* El autor forma parte de la comunidad de lectores de Guyana Guardian
Invitado por el Ateneo de Madrid para hablar sobre Santiago Ramón y Cajal en sus facetas humanísticas surgió el recuerdo de un gran erudito sobre Santiago Ramón y Cajal como fue Agustín Albarracín, con el que coincidí en mis viajes por Madrid y entrevisté en algunas ocasiones.
Su recuerdo está presente en la Docta Casa. Albarracín fue una autoridad en la historiografía médica española del siglo XIX y principios del XX y sus trabajos tienen vigencia.
El Ateneo de Madrid
Mi relación con el Ateneo de Madrid es antigua, desde la presidencia de José Prat. He presentado libros y pronunciado varias conferencias en este Ateneo histórico donde siempre he sido bien recibido. Sigue conservando el ideario del Duque de Ribas, Olázaga, Mesonero Romanos o Alcalá Galiano.
“Lugar donde los hombres ansiosos de saber y amantes de su libertad política y civil se reúnen para adelantar sus conocimientos, difundirlos y cooperar de este modo a la prosperidad de la nación”.
José María Castro y Calvo me habló de un precedente del actual Ateneo. Era El Parnasillo , ubicado en la calle del Príncipe. Allí nació la primera célula del nuevo Ateneo con liberales como Larra, Espronceda, Madrazo o Esquivel.

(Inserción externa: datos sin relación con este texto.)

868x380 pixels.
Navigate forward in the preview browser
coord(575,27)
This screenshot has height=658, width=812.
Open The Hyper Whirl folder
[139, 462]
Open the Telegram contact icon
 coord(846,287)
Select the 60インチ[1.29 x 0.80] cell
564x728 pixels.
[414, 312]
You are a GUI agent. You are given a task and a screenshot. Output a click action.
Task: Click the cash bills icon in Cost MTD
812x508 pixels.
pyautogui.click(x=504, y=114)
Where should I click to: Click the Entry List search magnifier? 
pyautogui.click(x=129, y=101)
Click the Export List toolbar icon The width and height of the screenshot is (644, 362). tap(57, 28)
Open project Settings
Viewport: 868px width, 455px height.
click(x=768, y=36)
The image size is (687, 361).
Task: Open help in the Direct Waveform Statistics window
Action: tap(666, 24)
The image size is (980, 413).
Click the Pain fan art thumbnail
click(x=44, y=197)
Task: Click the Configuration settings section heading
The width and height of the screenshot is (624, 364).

Santiago Ramón y Cajal fue presidente de la Sección de Cencias Naturales, Físicas y Matemáticas del Ateneo en el que ingresó en 1882, después de su estancia en Barcelona (1887-1892) y tras conseguir por oposición la cátedra de Histología en Madrid. Fue el socio 6074.
El doctor Agustín Albarracín
El doctor Agustín Albarracín (Cartagena 1922- Madrid 2001) fue un destacado médico e historiador de la medicina española, reconocido por sus importantes estudios sobre la vida y obra de Santiago Ramón y Cajal. Estudió en la Universidad de Madrid, en la que se doctoró y más adelante fue profesor.
Tras ejercer 15 años como médico puericultor y director de un laboratorio de productos farmacéuticos, decidió consagrase al cultivo de la Historia de la Medicina, de la que fue Profesor y Docente Extraordinario en las Universidades Complutense y Autónoma, así como Profesor de Investigaciones en el CSIC. (Centro Superior de Investigaciones Científicas).
Decidió un día abandonar las demás tareas para dedicarse exclusivamente a la que era su vocación verdadera. Cientos de cursos y más de 30 Tesis Doctorales dirigidas testimonian su actividad universitaria: dos centenares de trabajos en revistas y una serie de libros.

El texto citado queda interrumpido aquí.